Antik Çağ’da mezarların şehir dışındaki nekropollerde, yer altında, yapay tepecikler olan tümülüslerin içinde, ulaşılması güç kaya yamaçlarında veya yerden yükseltilmiş anıtların içinde olmasının öncelikli nedenleri hijyenik ve mezar soyguncularından korumak olsa da ölenin ebedileştirilmesi isteği de bir başka temel nedendir. Bir yapıyı yükseltmek, onu uzak mesafelerden görünür kılarak bir prestij nesnesine dönüşmesine neden olur. Siyasi veya askeri başarıları olan bir yöneticinin veya soylunun mezarının yükseltilmesi, toplumun o kişiden ve yaptıklarından duyduğu övüncü vurgulayarak mezarı bir güç gösterisi aracına dönüştürür.

Mezarı günlük hayatla ilişkinin saklanarak değil de yükseltilerek ve dolayısıyla teşhir edilerek koparılmasına ve mezar yapısının bir prestij yapısına dönüştürülmesine, mimaride “Persler’den önce anıtsal mezar fikrine yabancı” (Kuban, 1996, xxvi) olan Anadolu’da rastlanmaz. M.Ö. 6. yüzyıla kadar Antik Yunan mezar geleneği mezar yapısını göstermek yerine gizlemeye meyillidir. Girit-Miken döneminde yer düzleminin altında inşa edilen mezarlar geometrik dönemde toprağın üstünde yapılmaya başlasa da üstlerine toprak yığılıp tümülüsler haline getirilmiş ve mimari bunun altında kalmıştır (Der Neue Pauly, 1998, 1173-1174).

Podyumlu mezar anıtları Persler’in İran’daki yapı kültürlerine de yabancıdır. Pers ülkesindeki ilk örnek olarak kabul edilen Kral II. Kyros’un mezarının inşa tarihi, ölüm tarihi olan 530 yılı civarındadır. Bu da Persler’in Lidya’nın başkenti Sardes’i alıp Anadolu’ya yerleşmelerinden 17 yıl sonraya denk gelir. Persler bu yapı tipini kendileri getirmediği gibi Anadolu’dan da almış olamazlar.

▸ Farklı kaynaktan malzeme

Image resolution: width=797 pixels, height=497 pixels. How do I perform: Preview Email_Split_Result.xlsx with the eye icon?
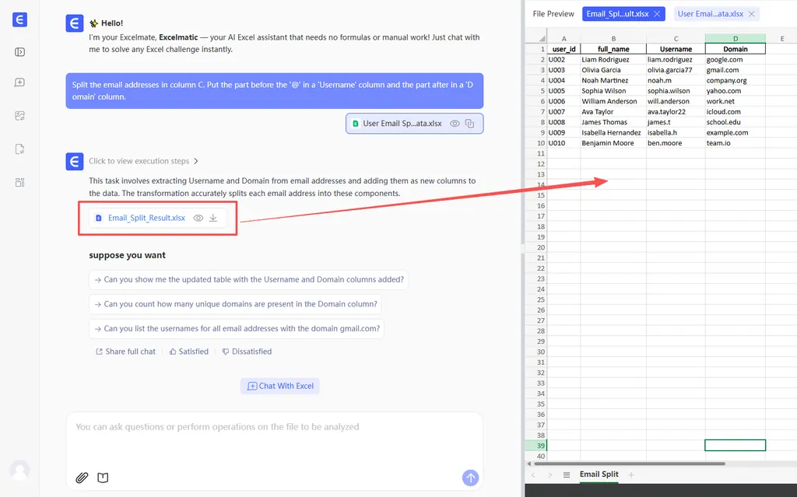(x=198, y=219)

Dolayısıyla bu yapı tipi M.Ö. 6. yüzyılın ilk yarısında Anadolu’da ortaya çıkmış olmalıdır. Birçok uzmanın Persler’in Anadolu’daki varlığıyla ilişkilendirdiği Phokaia yakınlarındaki Taş Kule, Sardes yakınlarındaki Piramit Mezar ve Anadolu’da bulunmamasına rağmen Anadolu’daki deneyimlerin İran’a taşındığı örnek olarak nitelendirilebilecek

54

Pasargadae’deki II. Kyros’un mezarı bu yapı tipinin günümüzde bilinen ilk üç örneğidir.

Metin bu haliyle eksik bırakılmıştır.